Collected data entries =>
>>>>
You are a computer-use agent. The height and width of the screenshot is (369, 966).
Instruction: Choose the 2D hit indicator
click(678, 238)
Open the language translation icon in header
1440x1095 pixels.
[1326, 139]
<<<<
Work task =>
The records are to be repeated in full, exactly as they stand.

Your solution =>
You are a computer-use agent. The height and width of the screenshot is (369, 966).
Instruction: Choose the 2D hit indicator
click(678, 238)
Open the language translation icon in header
1440x1095 pixels.
[1326, 139]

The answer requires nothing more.